Getting 1440p at 360 Hz requires a monitor that supports the resolution and refresh rate, a GPU capable of delivering 360+ fps at 1440p, and a DisplayPort 2.1 cable. Most current monitors cap at 360 Hz only at 1080p, so hardware and display selection are both critical.
Chasing 1440p at 360 Hz is one of the most demanding display goals in competitive gaming, and there are several independent bottlenecks that can each prevent you from reaching that target. The display, the cable, the GPU output, and in-game resolution settings all need to align before you see the full number on screen. This guide walks you through each layer so you can diagnose exactly where the problem sits.
The vast majority of 360 Hz monitors currently on the market are 1080p panels - the 1440p 360 Hz category is still emerging in 2026. Confirm in the monitor''s official spec sheet that 360 Hz is achievable at 2560 x 1440 natively and not only via resolution scaling or at a lower native resolution. Some displays advertise 360 Hz but only reach it at 1080p, dropping to 240 Hz at QHD. Check the manufacturer''s resolution-to-refresh-rate table in the manual or product page before purchasing.

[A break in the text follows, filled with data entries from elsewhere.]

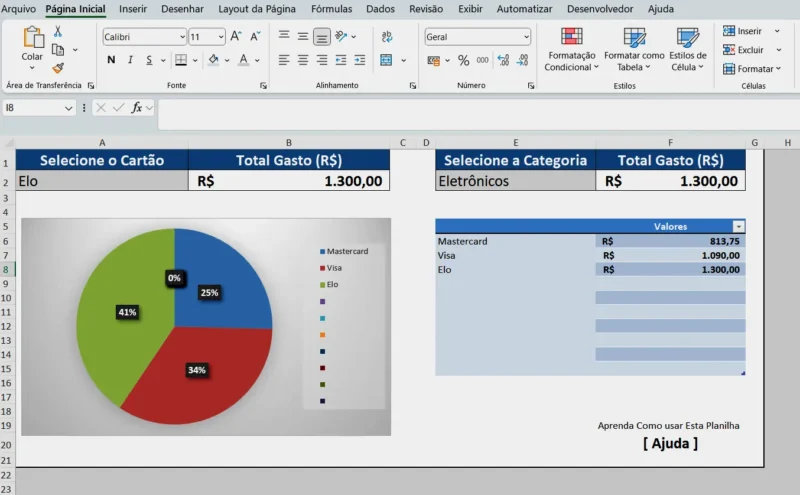Screen dimensions: 800x495
Task: Click the Cut scissors icon
Action: click(x=58, y=32)
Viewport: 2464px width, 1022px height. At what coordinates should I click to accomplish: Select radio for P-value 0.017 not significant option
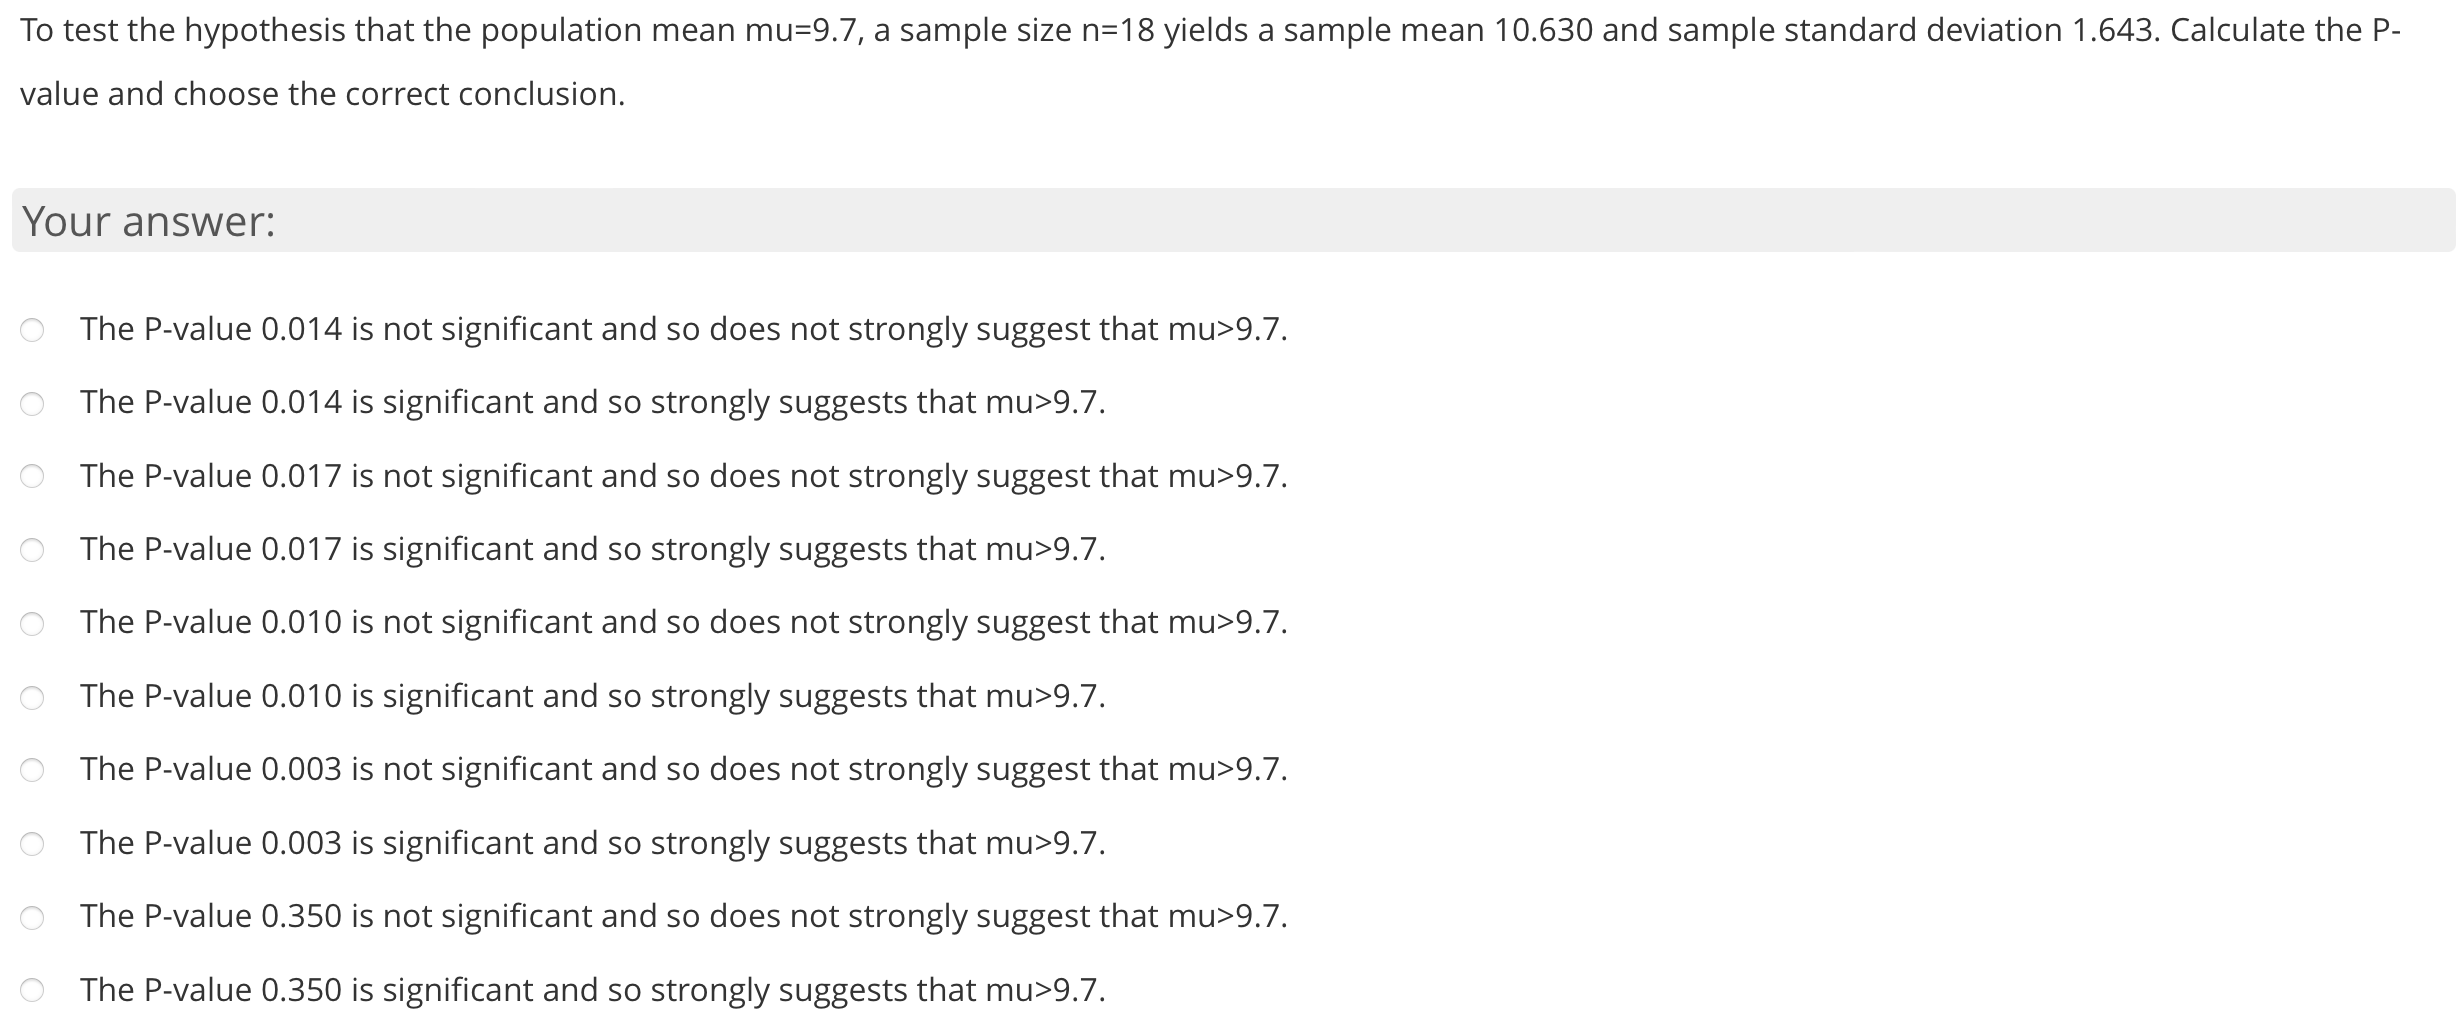tap(33, 476)
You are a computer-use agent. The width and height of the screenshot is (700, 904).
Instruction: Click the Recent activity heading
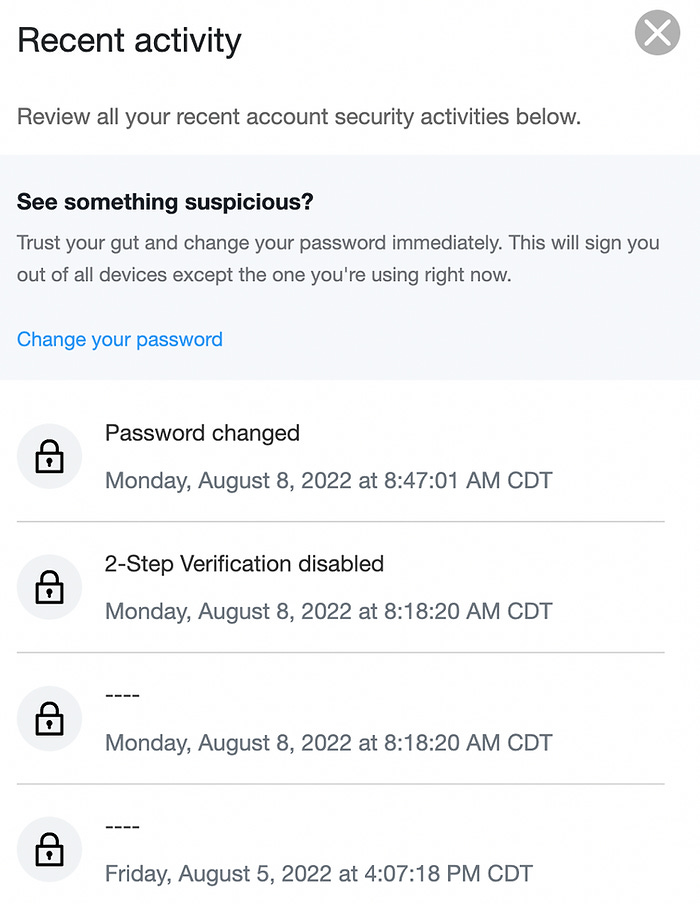[129, 41]
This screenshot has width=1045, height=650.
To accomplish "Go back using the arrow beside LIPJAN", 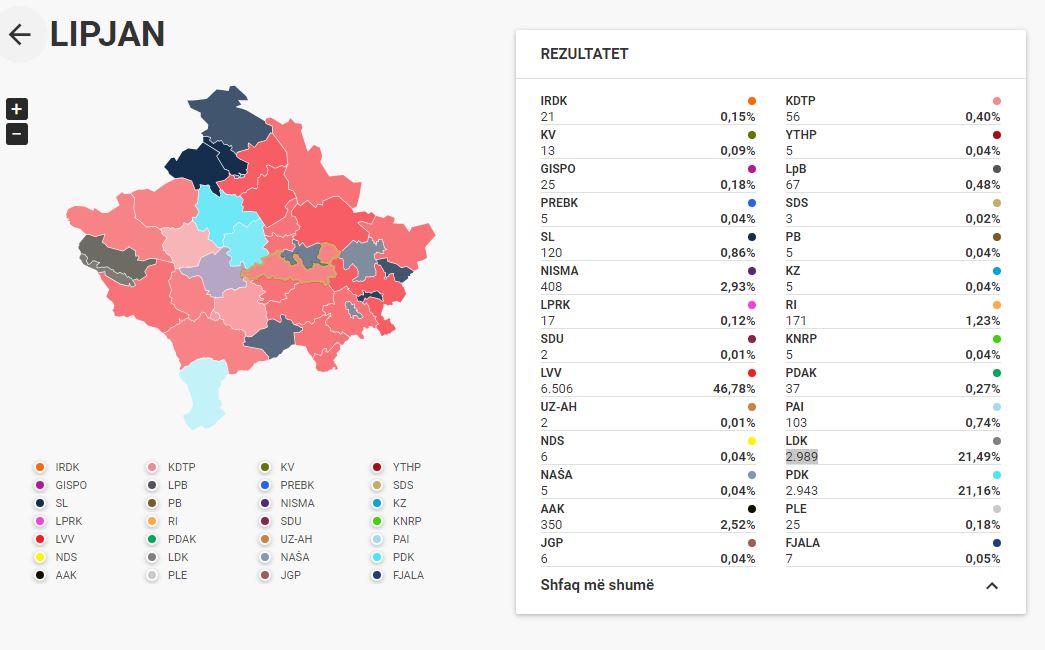I will (x=20, y=34).
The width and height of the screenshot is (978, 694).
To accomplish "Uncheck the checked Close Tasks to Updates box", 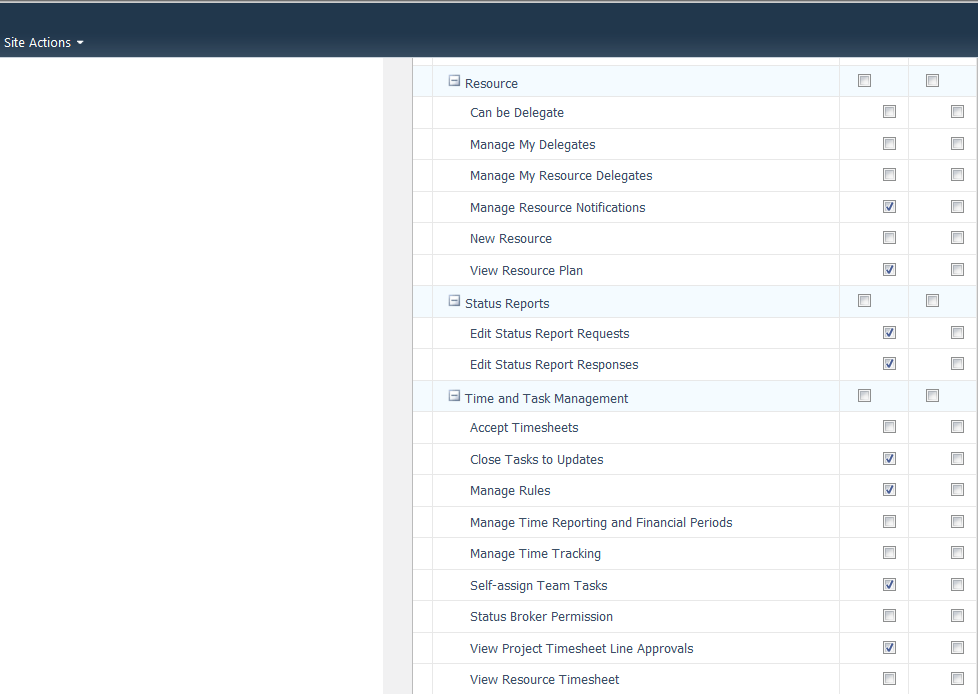I will [889, 459].
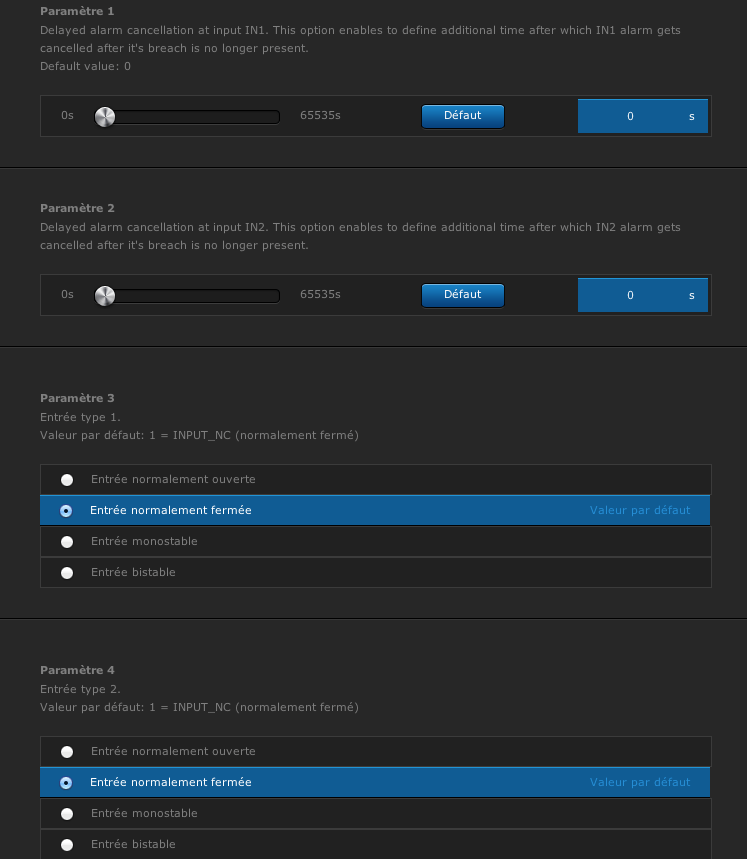Choose Entrée monostable under Paramètre 4

376,814
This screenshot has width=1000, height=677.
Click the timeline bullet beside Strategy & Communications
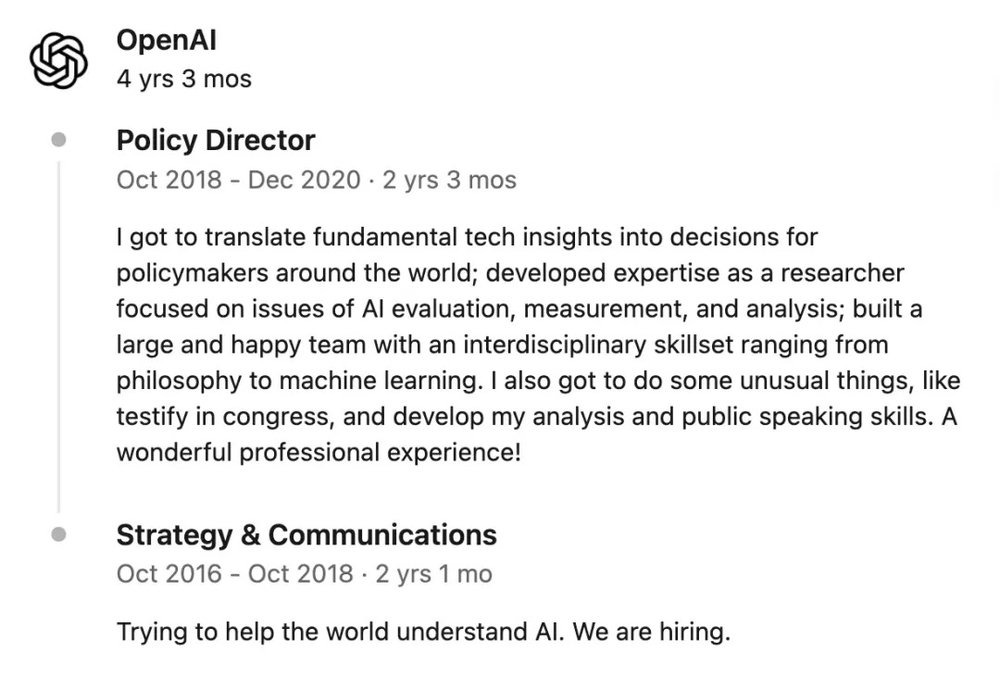58,535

DisplayPort 1.4 cannot carry 1440p at 360 Hz without Display Stream Compression. For an uncompressed signal you need DisplayPort 2.1, which delivers up to 80 Gbps of bandwidth - more than enough for QHD at 360 Hz. HDMI 2.1 can also carry this signal at 48 Gbps but not all GPU HDMI ports implement the full 48 Gbps variant. Use a certified DisplayPort 2.1 cable and connect directly from GPU to monitor, bypassing any KVM switches or adapters that may limit bandwidth.
The display can only show 360 Hz if the GPU delivers 360 frames per second to it. At 1440p in competitive titles, high-end GPUs like the RTX 5080 and above can hit this target natively in less demanding games. For heavier titles, enable DLSS or FSR at Quality mode to bring frame rates into the 300-plus range. In Windows display settings, after connecting the monitor, navigate to Display > Advanced Display and manually set the refresh rate to 360 Hz - it will not always default there.
Q: Why does my monitor show 240 Hz maximum in Windows even though it is rated for 360 Hz? A: Your cable is likely the bottleneck. Replace it with a certified DisplayPort 2.1 cable and recheck the available refresh rates in Windows Advanced Display Settings.
Q: Does my GPU need a DisplayPort 2.1 output specifically? A: Yes. If your GPU only has DisplayPort 1.4 outputs, you are limited to 1440p 360 Hz with DSC compression enabled. RTX 4000 series and newer, plus RX 7000 series and newer, include DP 2.1 on most models.
Q: Can I use HDMI instead of DisplayPort for 1440p 360 Hz? A: HDMI 2.1 at 48 Gbps can theoretically carry this signal, but confirm your specific GPU and monitor both implement the full 48 Gbps HDMI 2.1 spec - many consumer implementations cap at lower bandwidth.